3. Mississippi State Rep. John Moore
Elected to the House of Representative in, John Moore has called civil rights a “philosophical idea” about “one group of people,” and has advocated against it a bill to make teaching civil rights mandatory in Mississippi schools. Moore has also given speeches at various rally sponsored by the Council of Conservative Christians, a group that has worked hard to deny its racist sentiments, but who the Republican National Committee has openly condemned in 1999 and that the Southern Poverty Law Center has described as a crudely white supremacist group whose website has run pictures comparing pop singer Michael Jackson to an ape and referred to blacks as “a retrograde species of humanity.” Moore has defended his affiliation with the group saying he felt “very comfortable” meeting with the group’s members.
4. Minnesota State Rep. Michele Bachmann
Although Bachmann has not been linked to any white supremacist groups, she’s among a new crop of political bigots who blur the line between blatant racists and those who understand the art of concealing their ideologies. Despite not being an unabashed bigot, Bachmann’s Tea Party affiliation, the party’s questionable record on race and numerous racial gaffes have prompted many to see her as a racist conservative. Earlier this year Bachmann endorsed a pledge that claimed Black families were better off during slavery. She also railed against a government settlement paid to Black framers, who claimed the federal government discriminated against them for decades. In another instance she claimed, “Not are cultures are equal, not all values all equal.” And she consistently panders to the racially based economic fears saying America might suffer conditions comparable to Africa. Overlooking a number of suffering economies, Bachmann said we may be the next ‘Zimbabwe.”
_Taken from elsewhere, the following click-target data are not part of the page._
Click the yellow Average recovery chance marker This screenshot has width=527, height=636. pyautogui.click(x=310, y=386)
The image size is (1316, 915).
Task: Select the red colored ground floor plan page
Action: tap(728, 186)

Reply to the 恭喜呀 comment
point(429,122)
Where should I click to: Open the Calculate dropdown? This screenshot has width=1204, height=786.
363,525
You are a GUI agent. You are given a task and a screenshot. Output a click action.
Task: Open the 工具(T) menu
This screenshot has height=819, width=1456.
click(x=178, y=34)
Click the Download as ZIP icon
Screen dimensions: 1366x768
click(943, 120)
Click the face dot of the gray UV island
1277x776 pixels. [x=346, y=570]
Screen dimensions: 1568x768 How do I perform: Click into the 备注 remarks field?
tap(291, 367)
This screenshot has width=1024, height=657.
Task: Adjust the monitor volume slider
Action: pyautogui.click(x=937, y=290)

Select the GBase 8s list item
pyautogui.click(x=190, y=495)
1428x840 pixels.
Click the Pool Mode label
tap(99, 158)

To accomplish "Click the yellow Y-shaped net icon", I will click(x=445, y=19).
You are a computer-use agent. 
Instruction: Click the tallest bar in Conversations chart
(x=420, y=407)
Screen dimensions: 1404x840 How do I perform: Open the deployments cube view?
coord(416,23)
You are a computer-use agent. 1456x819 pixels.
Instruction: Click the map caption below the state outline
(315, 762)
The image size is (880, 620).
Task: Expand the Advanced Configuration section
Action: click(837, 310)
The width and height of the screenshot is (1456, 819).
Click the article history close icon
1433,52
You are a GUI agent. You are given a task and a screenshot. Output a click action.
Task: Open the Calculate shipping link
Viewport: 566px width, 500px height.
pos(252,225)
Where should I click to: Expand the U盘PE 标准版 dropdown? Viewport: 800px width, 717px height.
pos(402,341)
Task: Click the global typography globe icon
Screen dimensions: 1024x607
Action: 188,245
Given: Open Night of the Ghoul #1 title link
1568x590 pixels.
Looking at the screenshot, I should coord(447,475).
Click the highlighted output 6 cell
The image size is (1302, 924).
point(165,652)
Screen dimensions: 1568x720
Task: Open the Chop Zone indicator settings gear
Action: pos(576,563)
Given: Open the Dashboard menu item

Like Bachmann, Rick Perry is an ambiguous bigots whose records and affiliations are not blatant enough to call him racist, yet the racist tone of his politics straddles the line. Just recently, Perry came under fire after it was learned that his family’s leased hunting compound in West Texas was named “Niggerhead Ranch.” Perry’s racist tag also has much to do with his relationship with Karl Rove, whose political mentor was Lee Atwater — the master of Southern racial politics known infamously for crafting the 1988 Willie Horton attack ad on the Democratic presidential candidate Michael Dukakis. The Perry-Rove connection also draws racist claims as Rove has become known for his part in what many call a targeted effort to eliminate thousands of votes among black and elderly voters in the 2000 election between George W. Bush and Al Gore. Perry also openly embraced and defended the Confederate flag when the NAACP campaigned to remove the flag from statehouses and other government buildings across the South. Then lieutenant governor of Texas, Perry said the flags should not be removed and that Texans “should never forget our history.”